> [Aim of the exercise]:
Beginning with the opening line of the entries, return every line through the one containing "11 (442, 2236)", both included, and nothing else. Omit pictures.

========

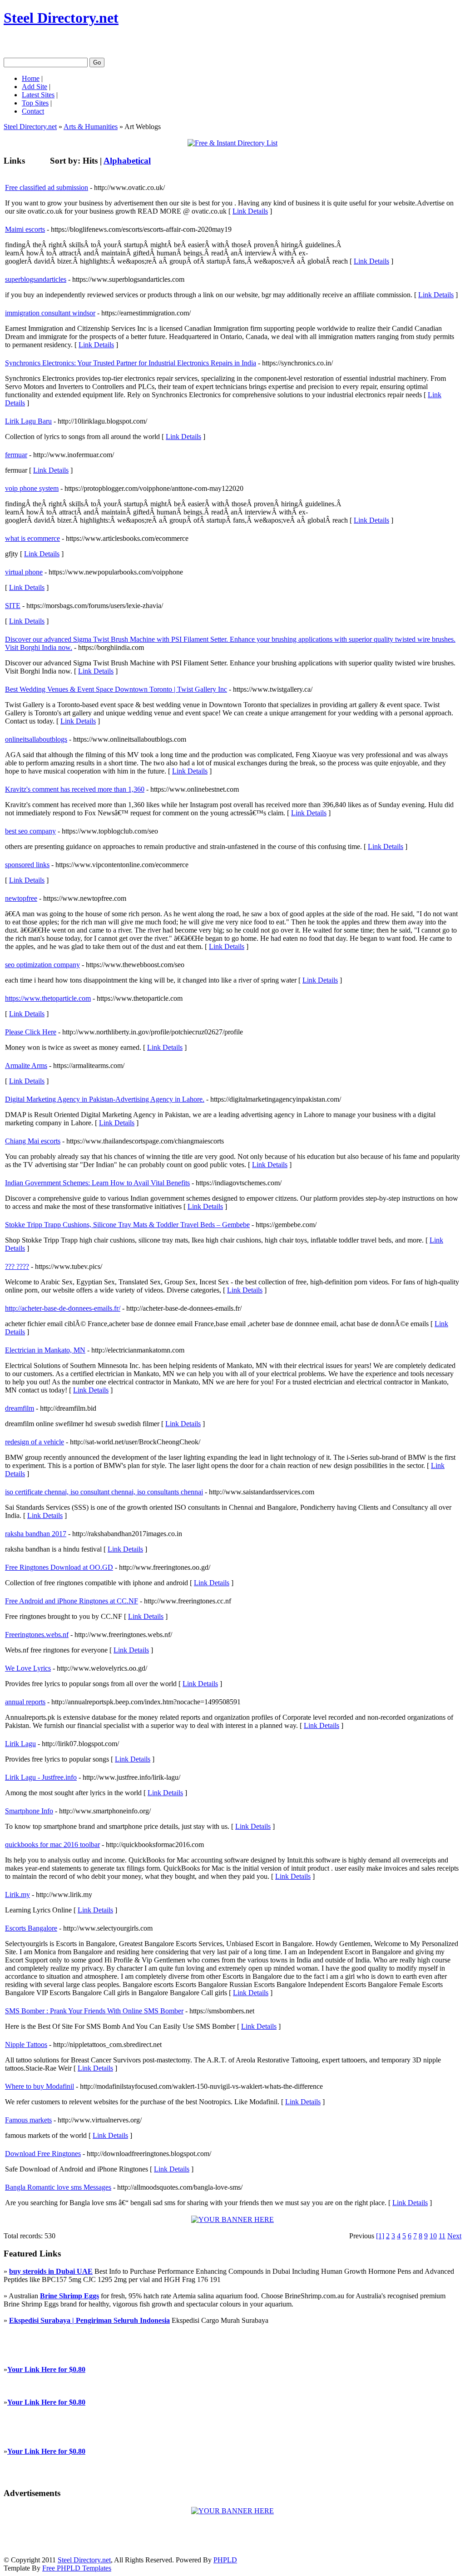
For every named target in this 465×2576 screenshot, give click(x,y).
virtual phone (24, 572)
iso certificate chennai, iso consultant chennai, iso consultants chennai (104, 1492)
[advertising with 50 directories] (232, 2219)
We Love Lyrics (28, 1668)
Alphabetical (127, 160)
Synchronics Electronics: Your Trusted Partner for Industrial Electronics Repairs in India (130, 363)
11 (442, 2236)
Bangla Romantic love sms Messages (58, 2187)
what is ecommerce (32, 538)
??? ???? (17, 1266)
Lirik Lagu (20, 1743)
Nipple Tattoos (26, 2044)
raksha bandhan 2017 (35, 1534)
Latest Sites (38, 95)
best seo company (30, 831)
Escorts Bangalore (31, 1928)
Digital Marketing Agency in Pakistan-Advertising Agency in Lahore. (104, 1099)
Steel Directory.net (61, 18)
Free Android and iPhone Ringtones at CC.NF (71, 1601)
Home (31, 78)
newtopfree (21, 898)
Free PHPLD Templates (76, 2568)
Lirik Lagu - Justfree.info (41, 1777)
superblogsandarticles (35, 279)
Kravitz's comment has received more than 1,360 (74, 789)
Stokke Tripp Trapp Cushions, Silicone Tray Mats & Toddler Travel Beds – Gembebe (127, 1224)
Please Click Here (30, 1032)
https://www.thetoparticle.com (48, 998)
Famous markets (28, 2120)
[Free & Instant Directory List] (232, 143)
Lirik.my (17, 1894)
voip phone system (32, 488)
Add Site (34, 86)
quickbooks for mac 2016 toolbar (52, 1844)
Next (454, 2236)
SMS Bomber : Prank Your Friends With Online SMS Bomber (94, 2011)
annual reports (25, 1702)
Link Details (250, 211)
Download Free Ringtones (43, 2153)
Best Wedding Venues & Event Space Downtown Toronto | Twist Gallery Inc (116, 689)
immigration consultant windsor (50, 313)
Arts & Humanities (91, 126)
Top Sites (35, 103)
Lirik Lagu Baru (28, 421)
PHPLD (225, 2560)
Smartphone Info (29, 1811)
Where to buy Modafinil (39, 2086)
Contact (33, 111)
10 (433, 2236)
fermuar (16, 455)
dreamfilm (19, 1408)
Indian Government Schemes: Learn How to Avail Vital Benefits (97, 1183)
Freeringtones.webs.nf (37, 1634)
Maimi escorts (25, 229)
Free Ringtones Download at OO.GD (59, 1567)
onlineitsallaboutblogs (36, 739)
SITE (12, 605)
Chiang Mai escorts (32, 1141)
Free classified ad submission (46, 187)
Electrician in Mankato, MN (45, 1350)
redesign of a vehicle (34, 1442)
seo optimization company (42, 964)
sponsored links (27, 865)
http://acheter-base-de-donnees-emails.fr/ (62, 1308)
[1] (380, 2236)
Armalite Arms (26, 1065)
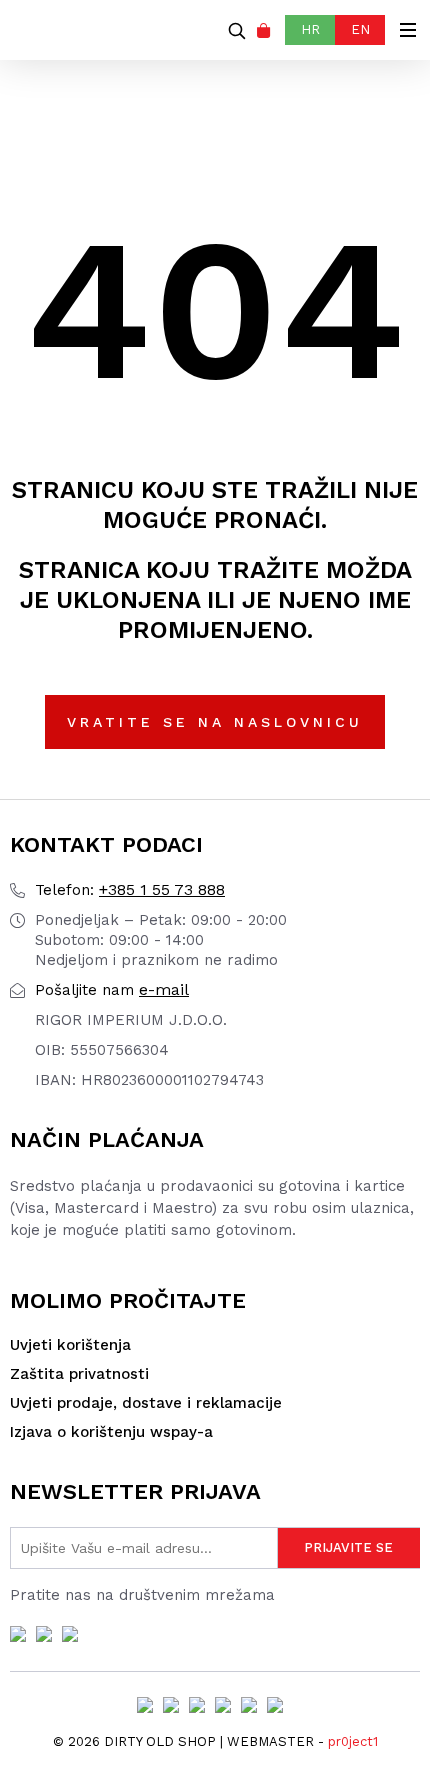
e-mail (112, 989)
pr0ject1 (353, 1741)
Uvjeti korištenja (70, 1345)
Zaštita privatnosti (79, 1374)
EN (360, 29)
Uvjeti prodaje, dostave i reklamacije (146, 1403)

========

> [Solution]:
For every named target in this 465×2576 screenshot, give click(x,y).
virtual phone (24, 572)
iso certificate chennai, iso consultant chennai, iso consultants chennai (104, 1492)
[advertising with 50 directories] (232, 2219)
We Love Lyrics (28, 1668)
Alphabetical (127, 160)
Synchronics Electronics: Your Trusted Partner for Industrial Electronics Repairs in India (130, 363)
11 (442, 2236)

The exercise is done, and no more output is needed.